Dans la commune zurichoise de Dietikon, la plupart des 2500 Italiens viennent de la même localité calabraise (San Pietro a Maida) et beaucoup feront le voyage en mai. Comme chaque fois, ce sera l’occasion d’une fête. Deux ou trois bus spéciaux sont déjà prévus pour Dietikon et pour toute la Suisse alémanique. Le secrétaire de la section suisse du Parti démocrate italien (gauche), Michele Schiavone, évalue à une vingtaine le nombre de bus «électoraux» qui rouleront vers l’Italie en mai.

Surtout à gauche

La France, de son côté, fait toujours un grand effort pour faciliter la participation de ses expatriés. Pour le scrutin de mai, elle ouvrira en Suisse romande 19 locaux de vote (écoles, arsenal, centre sportif), en Suisse alémanique 15 et au Tessin un.
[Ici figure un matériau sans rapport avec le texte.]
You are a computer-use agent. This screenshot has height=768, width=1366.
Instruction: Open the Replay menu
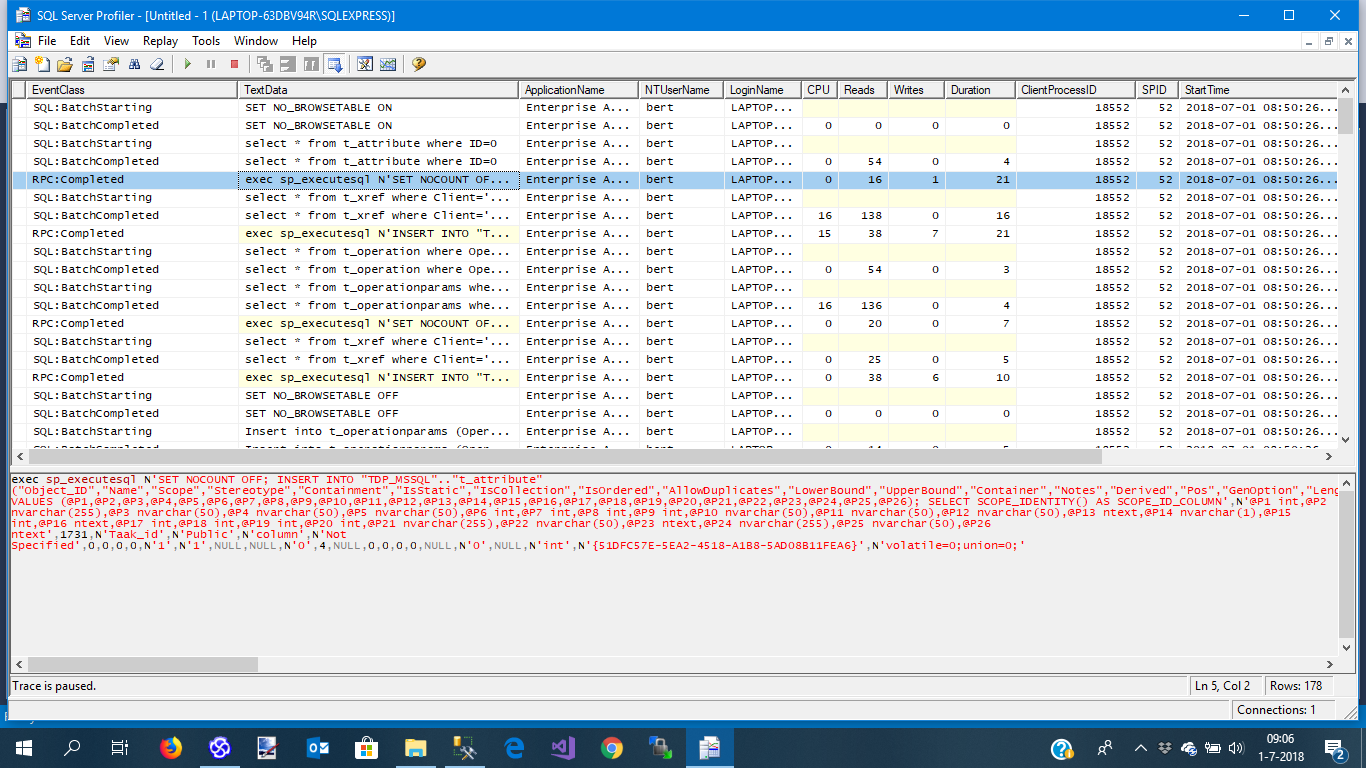(160, 41)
Politiquement, la mobilisation des électeurs a surtout lieu à gauche, le Parti démocrate italien étant à cet égard particulièrement bien organisé (33 sections en Suisse). Mais la droite est aussi engagée, surtout en Suisse romande, où l’UMP française entretient une solide «délégation» et où le Front national (FN) a déjà organisé une manifestation avec son candidat à Genève.

Quant aux partis politiques suisses, ils sont, dans l’ensemble, réticents à l’idée de jouer un rôle dans ces élections. Seul le Parti socialiste (PS) s’engage activement dans la campagne. Il a mis sur pied un véritable réseau de coopération et de mobilisation avec les partis socialistes de l’UE actifs en Suisse. Il a aussi organisé plusieurs réunions, dont une «fête électorale» à Berne, à laquelle participaient notamment deux candidats socialistes au Parlement européen, une Allemande et un Espagnol.

Depuis les années 1930 et jusqu’à la fin de la Guerre froide, le Conseil fédéral a interdit aux étrangers domiciliés sur territoire suisse de prendre part en Suisse d’une quelconque manière à un scrutin politique à l’étranger. Il jugeait cela «incompatible avec les droits souverains» et «dangereux» pour la sécurité nationale.

Les chambardements qui ont secoué l’Europe dans les années 1970 (chute des dictatures au Portugal, en Grèce et en Espagne) et en 1989 (chute des régimes communistes) ont obligé Berne à changer sa pratique, après quelques incidents.

Le plus embarrassant remonte à 1976 lorsque, une année après la mort du général Franco, le roi d’Espagne Juan Carlos organise un référendum constitutionnel qui doit ratifier le retour en Espagne d’un régime démocratique. L’ambassadeur d’Espagne à Berne publie alors dans la presse suisse des annonces invitant ses compatriotes à s’inscrire dans l’une des 17 représentations officielles espagnoles de Suisse.

Il est convoqué par le Conseil fédéral qui l’avertit que le vote en Suisse, même par correspondance, est illégal. Et il est obligé de publier de nouvelles annonces informant les Espagnols que Berne leur interdit de voter!

Ce n’est finalement qu’en 1994 que la Suisse renonce à toute restriction.